The second largest group of Hispanics in Las Vegas comes from El Salvador. Their presence in the community is evident in the city's numerous Salvadoran restaurants. Also from Central America, many Guatemalans call Las Vegas home. In September, the Comite de Unidad Guatemalteco (Gatemalan Unity Committee) or COMULGA sponsors a celebration of the Guatemalan anniversary of independence from Spain. A recent addition to the event is a comedy act called Los Reyes Feos (“The Ugly Kings”), which mocks public figures. The Las Vegas Guatemalan community also has a radio program on Sundays called La Hora Chapina offering marimba music and Guatemalan news.
Other Hispanic/Latino groups residing in Las Vegas are from Cuba, Puerto Rico, Santo Domingo, Brazil, Venezuela, Paraguay, Honduras, Nicaragua, Costa Rica, Panama, Colombia, Ecuador, Argentina, Paraguay, Chile, Peru, and Spain. Most have clubs or associations to promote their culture and to help their compatriots.
The Boricua Association of Las Vegas assists the Puerto Rican community with education, housing, employment, health, and safety. Like other cultural organizations, this group is also committed to the dual purpose of acting as community liaisons while teaching the larger population about the diversity of Latino culture. The Boricua Association of Las Vegas is especially committed to the preservation of Puerto Rican history, music, arts, and literature. Members participate in a yearly Three Kings celebration in early January. In 2000, they created the Annual Hispanic International Day Parade which brings together members of many Hispanic cultures to celebrate Columbus Day—known in Latin America as Dia de la Raza (“Day of the Race”).
People of Chilean heritage living in Las Vegas have a yearly picnic in September where they celebrating their independence from Spain. Participants enjoy typical Chilean food, music, and dance. The group Ecos de Chile (“Echoes from Chile”) presents traditional dances with live music.
The Colombian Association of Las Vegas (COLAVE) is another active organization. It hosts an annual celebration and provides assistance to new Colombian immigrants.
One of the youngest organizations dedicated to Latino folklore in Las Vegas is El Centro de Cultura y Folklore de Peru (“The Center for the Culture and Folklore of Peru”). Arturo Amaya leads the group, which is sponsored by the Peruvian Cultural Arts Association. The Center has introduced the tradition of La Tunantada to Las Vegas. This centuries-old custom satirizes Spanish conquistadors, recalling a time when Spain challenged the ancient Incan culture of Peru.

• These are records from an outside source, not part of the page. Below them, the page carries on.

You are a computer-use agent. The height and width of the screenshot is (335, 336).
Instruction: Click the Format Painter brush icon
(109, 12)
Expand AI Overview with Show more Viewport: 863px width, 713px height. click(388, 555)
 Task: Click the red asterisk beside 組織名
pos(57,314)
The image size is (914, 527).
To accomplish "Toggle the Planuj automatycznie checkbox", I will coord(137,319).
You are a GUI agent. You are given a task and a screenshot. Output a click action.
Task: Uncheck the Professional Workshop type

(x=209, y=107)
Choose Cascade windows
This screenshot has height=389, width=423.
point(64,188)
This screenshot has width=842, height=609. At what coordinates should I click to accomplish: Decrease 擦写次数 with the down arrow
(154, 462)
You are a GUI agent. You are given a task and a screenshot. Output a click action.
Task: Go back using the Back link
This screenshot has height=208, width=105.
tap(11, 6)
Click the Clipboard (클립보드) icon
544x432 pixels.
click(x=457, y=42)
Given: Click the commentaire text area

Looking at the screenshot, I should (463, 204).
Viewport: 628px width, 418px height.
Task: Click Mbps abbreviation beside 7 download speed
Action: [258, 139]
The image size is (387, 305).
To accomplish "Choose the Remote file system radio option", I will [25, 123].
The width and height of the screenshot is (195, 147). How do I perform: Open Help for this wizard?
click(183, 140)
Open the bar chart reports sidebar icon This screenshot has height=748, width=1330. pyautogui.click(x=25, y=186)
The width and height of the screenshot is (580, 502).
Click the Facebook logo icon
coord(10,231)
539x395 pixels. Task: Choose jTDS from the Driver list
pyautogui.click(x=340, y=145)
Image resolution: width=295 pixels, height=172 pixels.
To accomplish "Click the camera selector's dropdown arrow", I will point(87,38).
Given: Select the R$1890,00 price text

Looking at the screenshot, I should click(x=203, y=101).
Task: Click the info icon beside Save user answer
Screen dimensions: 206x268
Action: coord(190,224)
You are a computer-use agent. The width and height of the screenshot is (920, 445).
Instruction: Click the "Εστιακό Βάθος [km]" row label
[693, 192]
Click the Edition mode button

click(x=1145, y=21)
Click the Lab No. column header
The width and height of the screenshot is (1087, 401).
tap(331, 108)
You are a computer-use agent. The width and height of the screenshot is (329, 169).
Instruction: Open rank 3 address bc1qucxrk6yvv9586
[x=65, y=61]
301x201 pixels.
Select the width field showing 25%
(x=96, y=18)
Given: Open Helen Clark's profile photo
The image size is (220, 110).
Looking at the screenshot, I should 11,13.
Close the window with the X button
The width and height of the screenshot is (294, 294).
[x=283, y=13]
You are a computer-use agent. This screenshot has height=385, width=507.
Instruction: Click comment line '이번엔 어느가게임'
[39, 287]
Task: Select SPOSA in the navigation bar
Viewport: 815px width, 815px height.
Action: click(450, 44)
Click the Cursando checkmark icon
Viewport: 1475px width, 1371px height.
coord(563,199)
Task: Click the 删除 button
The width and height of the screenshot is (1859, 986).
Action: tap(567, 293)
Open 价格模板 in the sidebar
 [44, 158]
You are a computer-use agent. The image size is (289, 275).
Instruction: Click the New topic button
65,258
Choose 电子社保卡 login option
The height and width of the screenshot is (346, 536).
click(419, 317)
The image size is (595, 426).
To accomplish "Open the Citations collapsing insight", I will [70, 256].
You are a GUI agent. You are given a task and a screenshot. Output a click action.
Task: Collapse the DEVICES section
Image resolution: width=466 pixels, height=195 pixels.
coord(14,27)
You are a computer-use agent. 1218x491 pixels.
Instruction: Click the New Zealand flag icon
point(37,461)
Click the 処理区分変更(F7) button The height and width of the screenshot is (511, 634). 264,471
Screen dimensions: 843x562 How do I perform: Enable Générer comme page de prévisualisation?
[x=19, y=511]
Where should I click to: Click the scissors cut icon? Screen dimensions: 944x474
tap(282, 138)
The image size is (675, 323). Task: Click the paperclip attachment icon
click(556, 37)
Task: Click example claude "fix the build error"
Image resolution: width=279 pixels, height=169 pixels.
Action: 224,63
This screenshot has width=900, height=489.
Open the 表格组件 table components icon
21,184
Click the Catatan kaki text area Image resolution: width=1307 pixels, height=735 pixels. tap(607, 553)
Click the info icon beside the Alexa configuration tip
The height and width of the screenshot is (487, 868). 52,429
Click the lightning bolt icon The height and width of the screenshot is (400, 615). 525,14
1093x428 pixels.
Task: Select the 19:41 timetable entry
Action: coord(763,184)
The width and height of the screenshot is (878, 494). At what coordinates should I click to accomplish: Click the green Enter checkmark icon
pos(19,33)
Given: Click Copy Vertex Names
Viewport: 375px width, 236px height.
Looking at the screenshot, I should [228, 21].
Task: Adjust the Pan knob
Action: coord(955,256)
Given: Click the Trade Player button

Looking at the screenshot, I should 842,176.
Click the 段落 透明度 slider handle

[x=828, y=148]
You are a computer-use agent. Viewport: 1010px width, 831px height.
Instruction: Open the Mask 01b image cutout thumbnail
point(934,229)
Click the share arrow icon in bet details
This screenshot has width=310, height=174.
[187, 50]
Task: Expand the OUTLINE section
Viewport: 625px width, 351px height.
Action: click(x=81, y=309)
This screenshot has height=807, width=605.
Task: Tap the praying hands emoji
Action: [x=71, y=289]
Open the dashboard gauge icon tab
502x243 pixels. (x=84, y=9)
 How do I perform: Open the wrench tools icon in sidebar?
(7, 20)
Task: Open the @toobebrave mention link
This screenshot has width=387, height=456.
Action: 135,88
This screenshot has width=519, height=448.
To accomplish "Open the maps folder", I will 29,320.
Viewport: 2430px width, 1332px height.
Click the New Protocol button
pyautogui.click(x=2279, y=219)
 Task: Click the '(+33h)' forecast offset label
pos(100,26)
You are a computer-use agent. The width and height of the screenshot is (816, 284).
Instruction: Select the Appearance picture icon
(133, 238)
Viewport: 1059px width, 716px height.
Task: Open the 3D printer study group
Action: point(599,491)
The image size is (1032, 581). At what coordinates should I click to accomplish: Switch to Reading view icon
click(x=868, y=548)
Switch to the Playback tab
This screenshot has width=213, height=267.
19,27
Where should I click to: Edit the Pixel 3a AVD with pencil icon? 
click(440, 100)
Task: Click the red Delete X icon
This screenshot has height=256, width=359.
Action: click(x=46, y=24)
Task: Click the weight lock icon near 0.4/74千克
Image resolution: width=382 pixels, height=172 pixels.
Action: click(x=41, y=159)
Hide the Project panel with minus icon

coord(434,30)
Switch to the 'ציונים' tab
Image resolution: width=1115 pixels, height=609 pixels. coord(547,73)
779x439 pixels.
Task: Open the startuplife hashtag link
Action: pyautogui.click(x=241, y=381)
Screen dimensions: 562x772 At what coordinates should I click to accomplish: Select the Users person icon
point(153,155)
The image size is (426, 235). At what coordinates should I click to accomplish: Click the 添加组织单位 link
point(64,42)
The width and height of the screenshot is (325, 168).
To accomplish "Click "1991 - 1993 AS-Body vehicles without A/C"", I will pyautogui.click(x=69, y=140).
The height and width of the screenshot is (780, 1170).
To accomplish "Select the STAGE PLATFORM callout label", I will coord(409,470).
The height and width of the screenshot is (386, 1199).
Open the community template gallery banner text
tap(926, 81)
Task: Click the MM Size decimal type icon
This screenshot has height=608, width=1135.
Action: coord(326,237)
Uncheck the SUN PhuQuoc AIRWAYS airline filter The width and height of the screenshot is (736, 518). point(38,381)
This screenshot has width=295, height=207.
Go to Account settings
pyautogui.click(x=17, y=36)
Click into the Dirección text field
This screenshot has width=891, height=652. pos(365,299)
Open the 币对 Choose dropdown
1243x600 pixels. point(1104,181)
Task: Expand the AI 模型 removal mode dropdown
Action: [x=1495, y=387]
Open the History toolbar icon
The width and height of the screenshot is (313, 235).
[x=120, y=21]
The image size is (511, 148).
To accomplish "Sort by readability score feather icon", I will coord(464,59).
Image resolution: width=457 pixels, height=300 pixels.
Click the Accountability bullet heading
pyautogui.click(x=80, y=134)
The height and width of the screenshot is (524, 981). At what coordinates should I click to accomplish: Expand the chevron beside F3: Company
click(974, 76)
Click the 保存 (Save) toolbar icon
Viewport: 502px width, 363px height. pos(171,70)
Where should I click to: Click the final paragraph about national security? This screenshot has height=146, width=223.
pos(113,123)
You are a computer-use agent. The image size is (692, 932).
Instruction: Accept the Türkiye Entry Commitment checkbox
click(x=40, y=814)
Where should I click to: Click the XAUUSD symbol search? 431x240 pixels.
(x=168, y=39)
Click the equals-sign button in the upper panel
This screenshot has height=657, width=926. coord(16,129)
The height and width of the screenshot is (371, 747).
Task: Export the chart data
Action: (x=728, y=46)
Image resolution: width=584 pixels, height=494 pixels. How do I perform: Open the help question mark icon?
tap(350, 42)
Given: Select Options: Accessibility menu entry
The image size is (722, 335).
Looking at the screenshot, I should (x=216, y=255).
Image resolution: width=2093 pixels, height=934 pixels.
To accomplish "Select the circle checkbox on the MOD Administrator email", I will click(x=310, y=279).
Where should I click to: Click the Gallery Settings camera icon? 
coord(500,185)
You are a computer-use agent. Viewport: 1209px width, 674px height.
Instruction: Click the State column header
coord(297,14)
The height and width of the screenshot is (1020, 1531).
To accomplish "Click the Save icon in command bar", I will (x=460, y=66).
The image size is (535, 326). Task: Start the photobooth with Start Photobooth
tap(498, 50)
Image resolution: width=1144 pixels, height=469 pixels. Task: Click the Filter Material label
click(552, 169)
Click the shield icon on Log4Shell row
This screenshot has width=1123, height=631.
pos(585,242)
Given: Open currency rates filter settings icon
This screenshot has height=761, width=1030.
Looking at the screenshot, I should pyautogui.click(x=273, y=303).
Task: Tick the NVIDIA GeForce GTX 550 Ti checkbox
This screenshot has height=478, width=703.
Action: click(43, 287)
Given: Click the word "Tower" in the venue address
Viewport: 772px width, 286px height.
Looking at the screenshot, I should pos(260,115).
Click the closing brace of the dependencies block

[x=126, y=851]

The most recent Hispanic group to organize in order to celebrate and cultivate its traditions is from the Dominican Republic. Founded in 2005, Dominicans in Nevada celebrates independence from Spain with a dance in February, which includes several rhythms such as merenge and salsa. In 2007 the organization partnered with the Hispanic Museum of Nevada to present an art exhibit featuring talented Dominican artists.